Puis soudain tout change. C'est comme un tremblement de terre, un électrochoc dans sa vie étriquée rythmée au métronome. Nous sommes le 3 juin 1969. Dans les journaux, la nouvelle se répand: dans un bar de New York, à quelques kilomètres de leur petit appartement, des gens comme elle se sont révoltés face à l'oppression policière d'un Etat intransigeant. Ce sont les émeutes de Stonewall. Une nouvelle fois, le sang de ses semblables a coulé. Pourtant, cette nuit est différente. Des femmes, des hommes, las d'être brimés, battus, bridés se sont dressés, ont riposté. Elle a l'impression que les liens qui l'entravent se desserrent doucement. Pour la première fois depuis son adolescence, elle respire. Un vent de liberté qui n'existait que dans ses fantasmes semble se lever, souffler dans sa direction. Et bordel, que c'est bon. Elle sent que le monde bouge, elle ne veut pas rater le mouvement. Elle doit être du combat.
Mais il ne faut pas qu'elle hésite, qu'elle se perde en conjectures, sinon, elle ne partira pas. Elle le sait, la routine est un poison qui annihile la volonté. Alors elle se tient prête, aux abois, elle guette le bon moment sans rien laisser paraître.

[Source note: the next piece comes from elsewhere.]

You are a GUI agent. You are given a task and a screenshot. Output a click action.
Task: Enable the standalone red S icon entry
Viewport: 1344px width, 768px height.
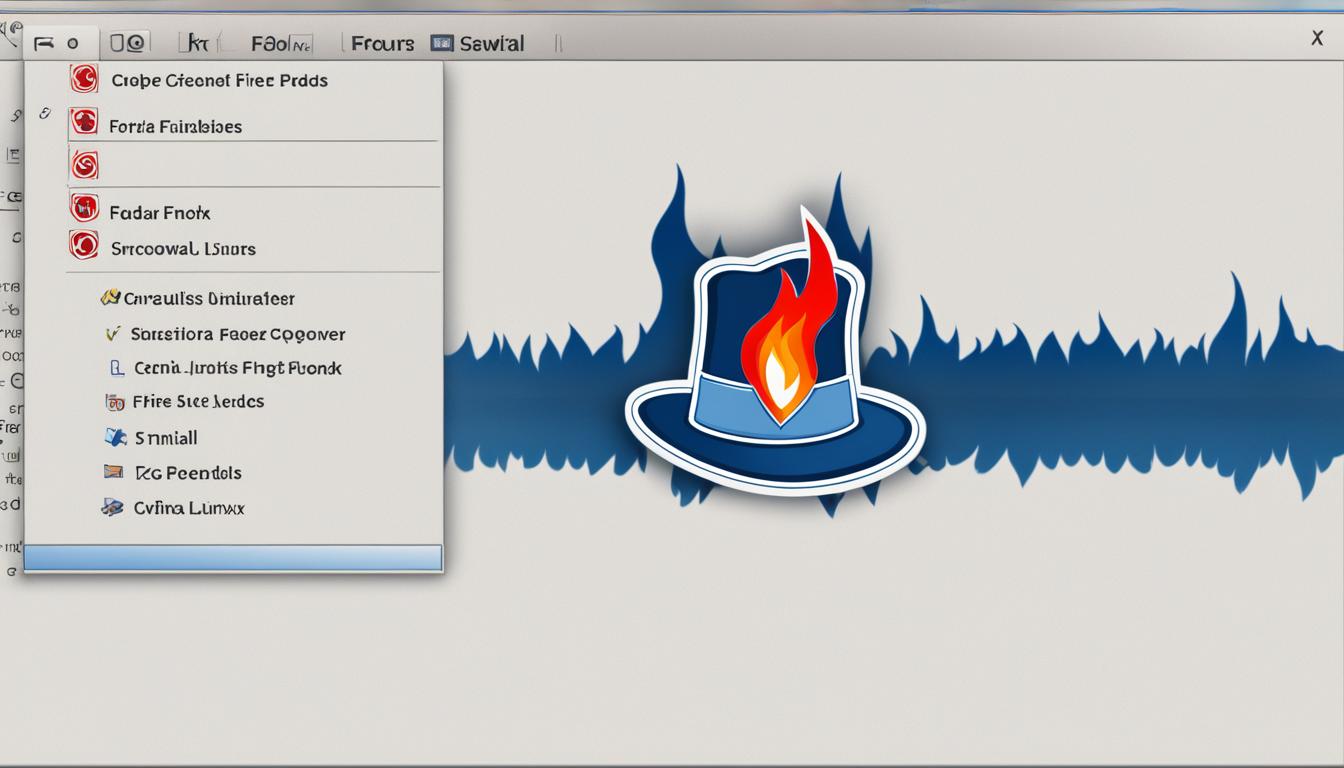85,164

Un jour que son mari est sorti, elle force le tiroir de son bureau et y prend une liasse de billets, de ces billets qu'il n'a jamais voulu partager, la traitant en esclave sans même en avoir conscience, parce que les femmes sont dépensières et ne devraient pas se mêler d'argent. Elle prend la vaisselle et l'argenterie de son mariage, fourre le tout dans une grande valise avec quelques vêtements, et claque une dernière fois la porte derrière elle.
Elle a décidé de prendre son destin en main. Elle ne sait pas encore exactement où elle ira, ni ce qu’elle fera. Elle sait seulement que cette prison ne la retient plus et que, si la loi l’enferme derrière d’autres barreaux, cela aura tout de même valu le coup d’essayer. Elle va chercher, rejoindre celles et ceux qui lui ressemblent, elle va se battre à leurs côtés pour tenter de créer une société plus juste, dans laquelle ses désirs et ceux de tant d’autres comme elle pourront s’épanouir librement. Elle avancera, allant chaque jour au-devant de l’inconnu. Elle connait les risques. Aucun des dangers qu’elle encourt n’est comparable à la position d’épouse soumise qu’elle a laissé derrière elle. Et puis, sur ce chemin, au détour d’une sinuosité, elle la trouvera. La femme. La femme qu’elle désire et qu’elle désire être. Alors, elle lui montrera ses chaînes brisées, et plus jamais elle ne la laissera disparaître.